The annual cost of departmental employees has shot to a whopping $15 million a year since the Federal Government started imposing new measures on the industry three years ago.
There were 180 Department of Agriculture staff regulating 243 live export shipments last calendar year. That is a staggering four staff for every five shipments.2 There are only 19 live exporters in the industry.
Mr Katter understands that the cost-recovery impost will increase the price of exporting cattle by 400%, or $40 to $50 per head of cattle. It has triggered Australia’s key export markets, including Indonesia and Vietnam, to begin looking at alternate markets in Mexico and Brazil.
Mr Katter says the live export industry should not be charged for the cost of the bloated number of Department of Agriculture staff.
“Scott Morrison must get onto the Department of Agriculture and end this red-tape madness immediately,” Mr Katter said.
“The last time we lost the live export industry in 2012, it cut the price of cattle clean in half. The current spike in the cattle market will not be maintained and cattleman will then be rendered non-viable and our meatworks jobs will be placed in jeopardy.
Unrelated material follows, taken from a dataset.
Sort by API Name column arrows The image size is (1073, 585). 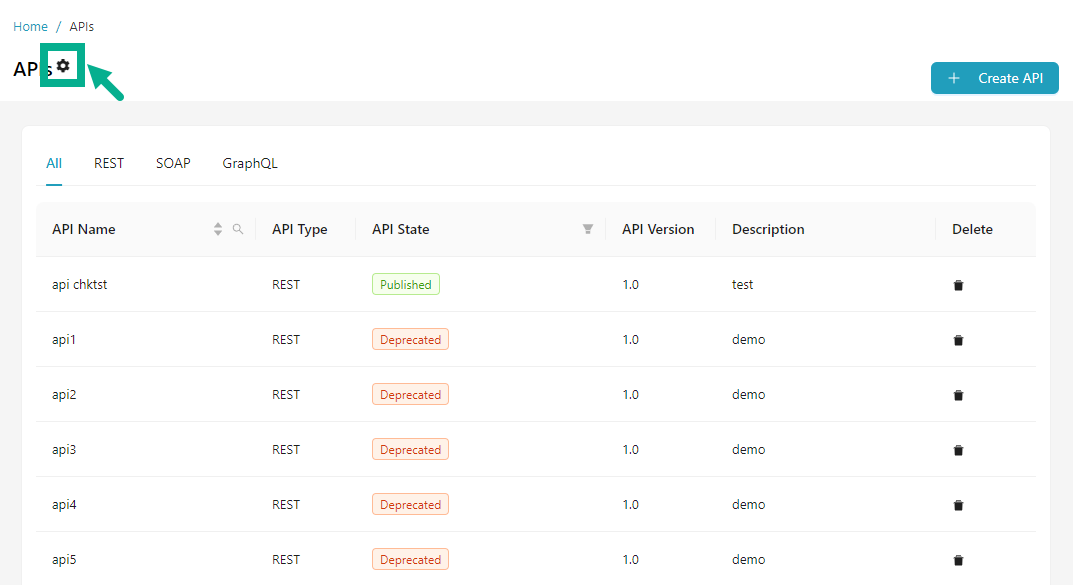pos(218,229)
“A combination of the “gangreens” and the Lily-pad Lefties have managed to reduce half of Queensland to a pig sty, fire-starter and weed nurseries (called national parks). We will have no industries left by the time they are done.”
Katter’s Australian Party Leader, and State Member for Traeger, Robbie Katter said the notion that industry had to pay in full for unrestrained, ideologically driven regulations was absurd and likely unique to the Australian content.
He said the Federal Government was actively pricing out Australian beef producers from being able to participate in global markets, which was contrary to national interests. “You can’t keep mindlessly punishing these industries – like mining and agriculture – with constant regulatory burdens, particularly when they have just over the last 12 months demonstrated how vital they really are to the security of the Australian economy,” he said.
“There will be significant consequences, as people in agriculture are sick of being the whipping boy of extreme ideologies. “If the Federal Government is so intent on pandering to these extremists by adding layer upon layer of regulation, that’s fine but don’t then send the exporters and producers the bill.